La découverte avait été qualifiée de "très importante" par le ministère français de la Culture. L'existence d'une telle toile est par ailleurs parfaitement documentée dans une série d'échanges épistolaires impliquant des princes et collectionneurs d'art il y a quatre siècles. Mais la toile ne pouvait pas rejoindre les collections françaises. Après l'avoir classée trésor national, empêchant sa vente à l'étranger jusqu'en novembre 2018, l'Etat français a laissé s'écouler le délai au cours duquel il pouvait l'acquérir.
Les propriétaires ont fait une nouvelle demande d'obtention d'un certificat d'exportation, qui a été automatiquement accordé. Le manque de certitude sur son authenticité ou sa valeur, alors que le budget des musées nationaux est réduit, peut avoir joué dans la décision de l'Etat de ne pas se porter acquéreur. Pour une oeuvre considérée par une majorité d'experts comme un authentique Caravage, cette valeur a été soupesée à plus de 120 millions d'euros, voire 150 millions d'euros.
Caravage ou pas ?
Michelangelo Merisi, dit le Caravage (1571-1610), a produit parfois deux toiles sur un même thème. Une autre "Judith et Holopherne" de 1598, très différente de la peinture toulousaine, existe au Palais Barberini à Rome. Elle montre Judith sous les traits d'une très belle femme, déterminée, vêtue de vêtements clairs.

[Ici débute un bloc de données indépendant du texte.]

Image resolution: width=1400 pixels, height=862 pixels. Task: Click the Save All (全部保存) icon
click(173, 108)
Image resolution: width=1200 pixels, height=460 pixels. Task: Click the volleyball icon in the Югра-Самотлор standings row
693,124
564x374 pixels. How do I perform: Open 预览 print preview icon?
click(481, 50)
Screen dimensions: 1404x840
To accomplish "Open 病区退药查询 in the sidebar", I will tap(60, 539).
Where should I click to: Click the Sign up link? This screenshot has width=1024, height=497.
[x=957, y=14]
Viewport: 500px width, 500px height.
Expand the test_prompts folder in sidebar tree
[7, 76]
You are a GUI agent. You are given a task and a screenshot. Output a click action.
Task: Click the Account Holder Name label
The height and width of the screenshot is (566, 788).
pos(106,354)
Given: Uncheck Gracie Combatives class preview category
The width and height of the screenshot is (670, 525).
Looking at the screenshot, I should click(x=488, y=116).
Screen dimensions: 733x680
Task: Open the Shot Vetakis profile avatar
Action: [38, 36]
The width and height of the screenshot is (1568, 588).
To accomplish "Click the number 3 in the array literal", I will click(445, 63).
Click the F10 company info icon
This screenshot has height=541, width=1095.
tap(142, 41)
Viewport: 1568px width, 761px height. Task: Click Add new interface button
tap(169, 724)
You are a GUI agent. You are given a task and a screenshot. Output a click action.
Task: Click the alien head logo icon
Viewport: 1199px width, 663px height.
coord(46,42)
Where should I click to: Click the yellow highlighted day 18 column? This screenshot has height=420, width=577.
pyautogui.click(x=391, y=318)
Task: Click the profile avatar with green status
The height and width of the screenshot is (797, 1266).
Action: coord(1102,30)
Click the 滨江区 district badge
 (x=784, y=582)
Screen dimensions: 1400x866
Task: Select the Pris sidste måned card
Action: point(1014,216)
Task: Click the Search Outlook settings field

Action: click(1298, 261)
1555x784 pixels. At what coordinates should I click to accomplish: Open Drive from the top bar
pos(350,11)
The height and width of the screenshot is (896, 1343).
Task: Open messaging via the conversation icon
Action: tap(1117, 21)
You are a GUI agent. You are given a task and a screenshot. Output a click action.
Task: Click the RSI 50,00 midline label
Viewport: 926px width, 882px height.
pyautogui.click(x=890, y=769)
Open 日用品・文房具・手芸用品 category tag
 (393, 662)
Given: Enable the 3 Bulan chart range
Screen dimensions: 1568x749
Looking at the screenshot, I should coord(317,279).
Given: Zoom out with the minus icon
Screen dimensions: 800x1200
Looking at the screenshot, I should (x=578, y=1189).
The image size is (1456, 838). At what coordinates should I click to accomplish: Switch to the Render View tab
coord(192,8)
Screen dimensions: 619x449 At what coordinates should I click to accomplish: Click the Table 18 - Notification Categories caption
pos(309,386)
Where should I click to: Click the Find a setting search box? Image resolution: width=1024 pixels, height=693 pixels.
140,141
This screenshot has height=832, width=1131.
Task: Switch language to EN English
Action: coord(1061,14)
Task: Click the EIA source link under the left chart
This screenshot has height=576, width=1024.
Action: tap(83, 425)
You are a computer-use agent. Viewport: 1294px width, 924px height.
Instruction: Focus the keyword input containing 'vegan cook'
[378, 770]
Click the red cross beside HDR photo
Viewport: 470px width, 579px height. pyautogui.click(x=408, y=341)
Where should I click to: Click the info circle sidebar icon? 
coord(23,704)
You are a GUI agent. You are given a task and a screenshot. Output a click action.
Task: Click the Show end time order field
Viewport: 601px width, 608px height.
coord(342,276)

La toile de 1607 a une inspiration plus sombre, moins classique : Judith est en deuil et détourne le regard en portant l'épée sur Holopherne. Cela est cohérent avec l'inspiration du Caravage, à un moment où lui-même était en fuite, recherché pour meurtre. L'attribution de toiles au grand maître du clair-obscur est toujours ardue du fait qu'il ne signait pas ses œuvres et qu'il a souvent été copié.
Un expert mondialement reconnu du maître italien, Nicola Spinosa, avait affirmé en 2016 y voir "un Caravage authentique". D'autres connaisseurs attribuent le tableau à Louis Finson, peintre flamand (1580-1617), contemporain du Caravage et qui l'a souvent copié. Finson aurait pu la copier en même temps que le Caravage exécutait sa toile.
Louis Finson, peintre flamand qui a beaucoup copié Caravage
Le type de préparation, les incisions, les ombres sont caractéristiques du maître lombard. Mais il est possible que la toile ait été corrigée par Finson après le départ précipité de Caravage de Naples pour Malte. Car certains détails comme les rides resserrées sur le front de la servante ne correspondant pas au style du maître lombard.
Une toile de Finson est d'ailleurs bien connue qui reproduit exactement le tableau, mais avec bien moins de finesse et moins de profondeur. "On peut se demander si le Caravage et Finson avaient conclu un accord selon lequel, en échange de la mise à disposition de son atelier de Naples, Finson avait obtenu l'autorisation de copier les précieux originaux du Caravage", estime l'historienne de l'art Rossella Vodret.
Alors qu'on assiste depuis une dizaine d'années à une véritable "Caravagomania", la toile a été montrée à Londres et New York, et l' a été récemment à Drouot à Paris. Plusieurs musées s'intéressaient au tableau aux Etats-Unis, ainsi que des collectionneurs privés en Europe, selon l'expert Eric Turquin.